DATA RECORDS

((

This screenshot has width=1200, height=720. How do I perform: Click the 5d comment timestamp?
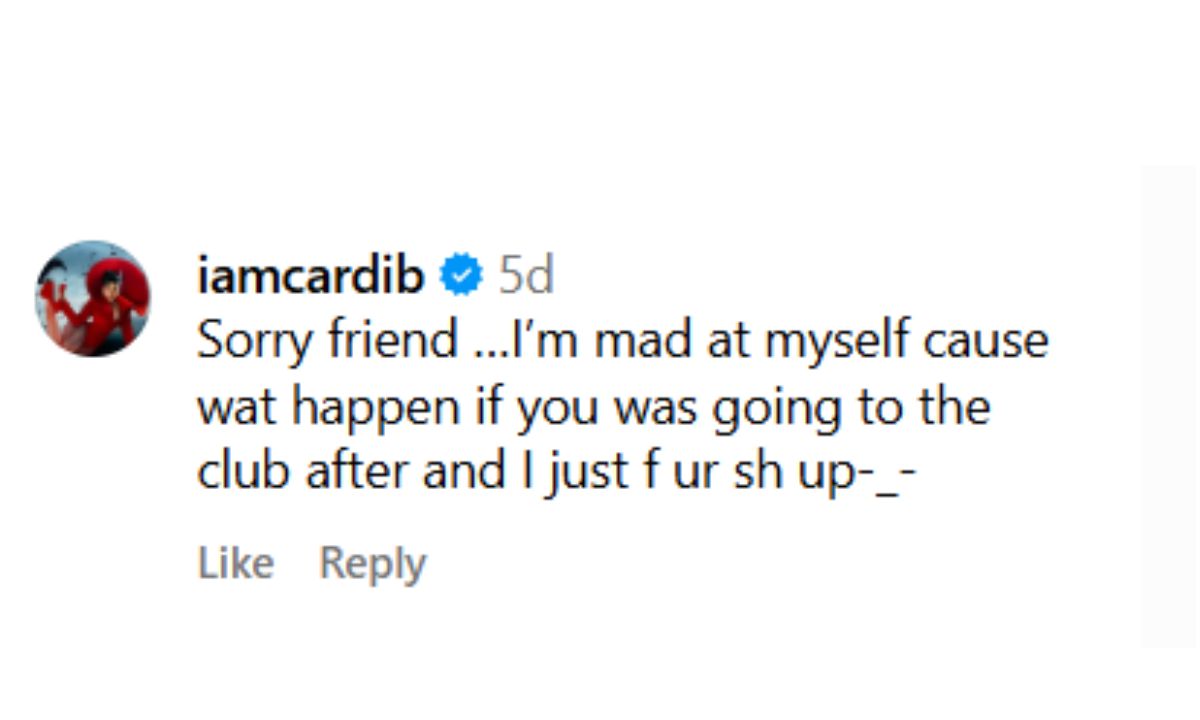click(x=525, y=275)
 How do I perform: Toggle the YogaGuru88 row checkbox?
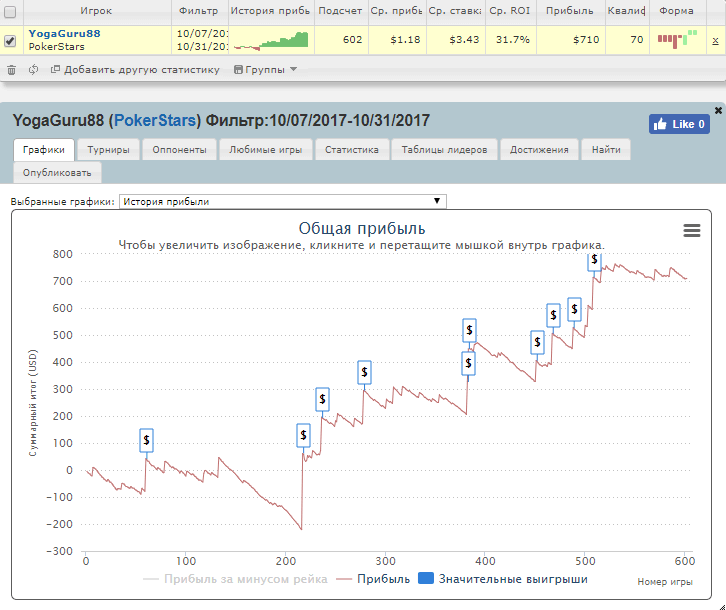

))
((

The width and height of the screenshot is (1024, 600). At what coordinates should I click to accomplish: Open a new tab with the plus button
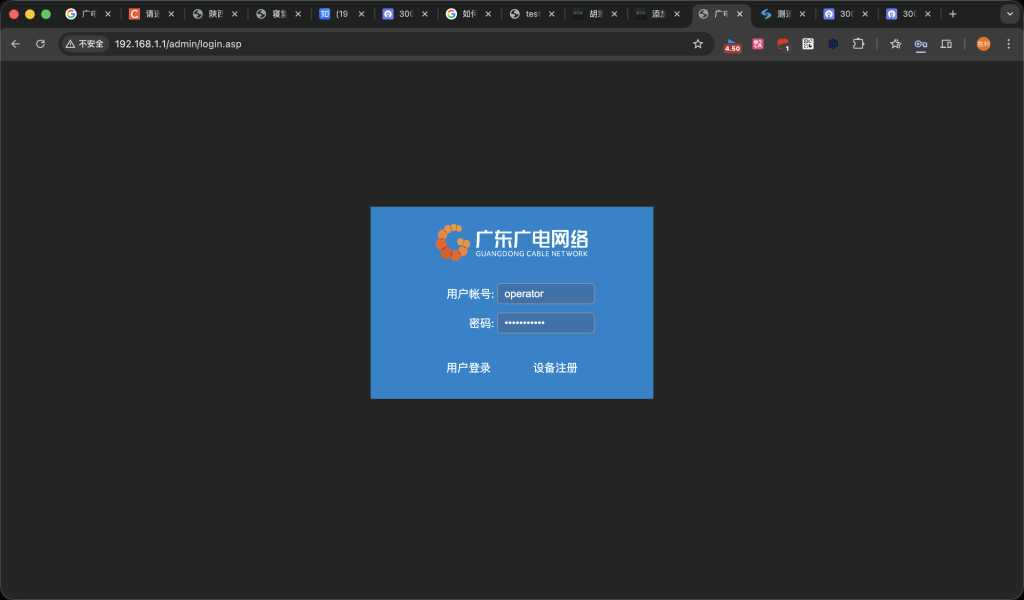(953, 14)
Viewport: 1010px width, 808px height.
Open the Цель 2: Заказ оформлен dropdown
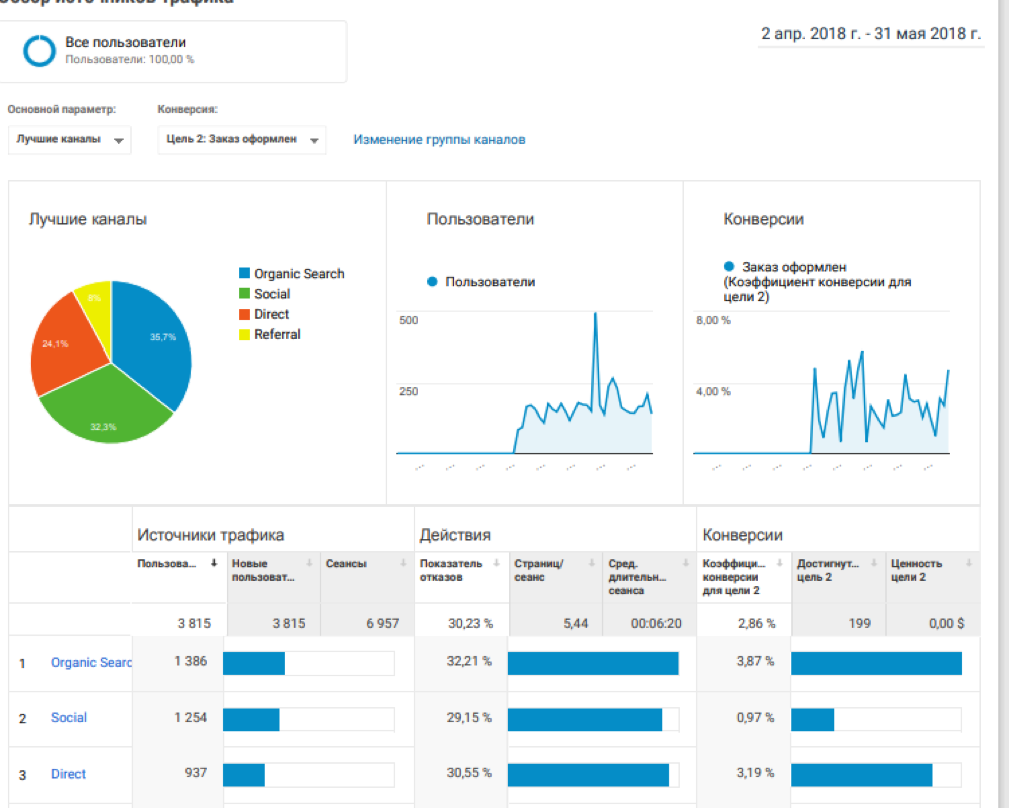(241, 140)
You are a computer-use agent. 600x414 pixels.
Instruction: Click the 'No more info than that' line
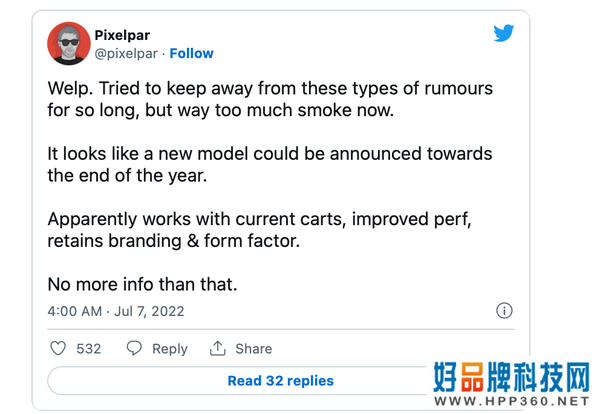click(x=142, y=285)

))
((

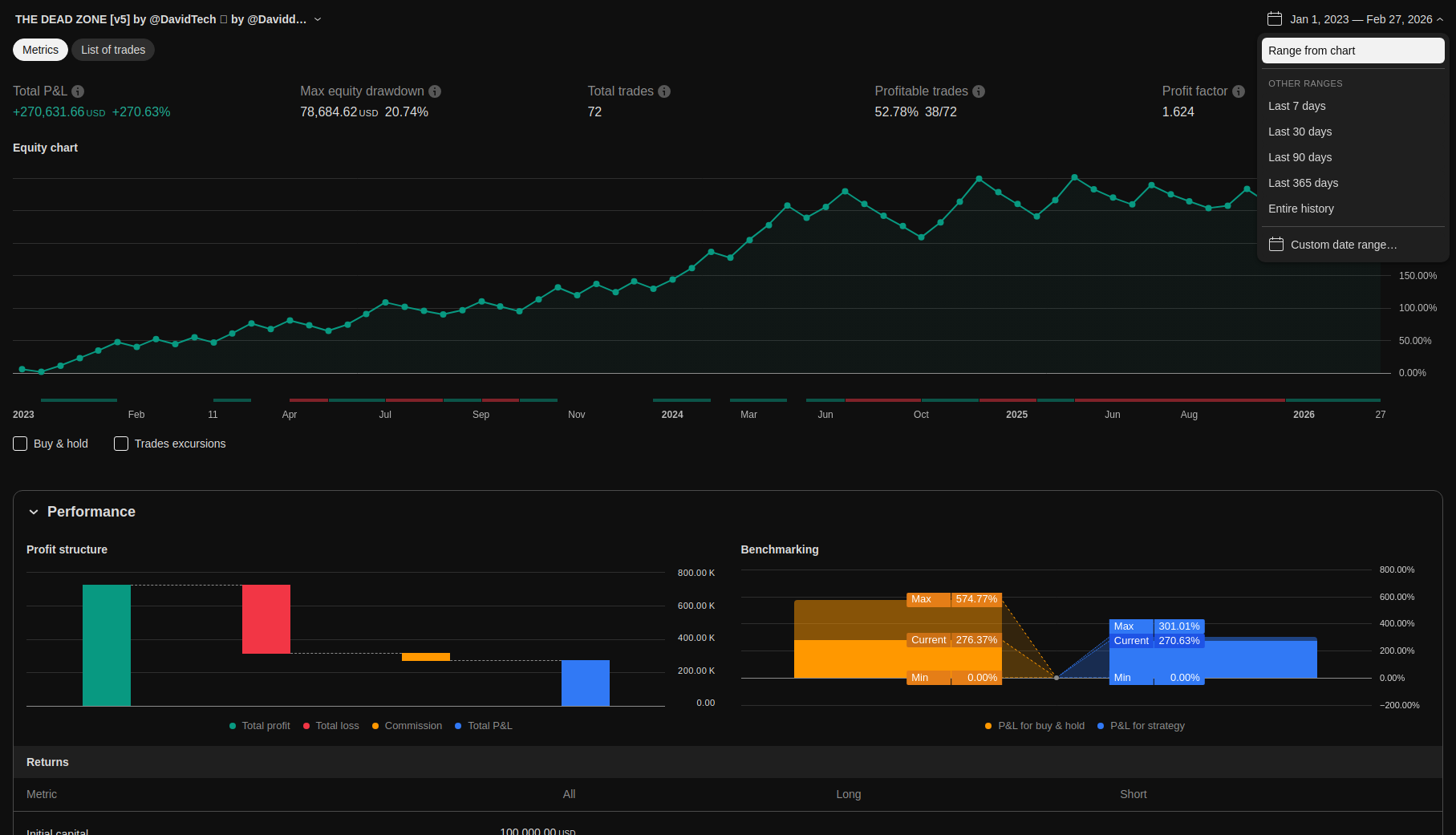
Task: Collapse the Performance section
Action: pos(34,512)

))

EXERCISE OBJECTIVE
Please revise the entries from the line with "This screenshot has" to the line with "How do I perform: Toggle", replacing "checkbox" with "selection box" and changing nothing else. Leave the pictures out of your answer.

SOLUTION
This screenshot has width=1200, height=720. How do I perform: Click the 5d comment timestamp?
click(x=525, y=275)
 How do I perform: Toggle the YogaGuru88 row selection box?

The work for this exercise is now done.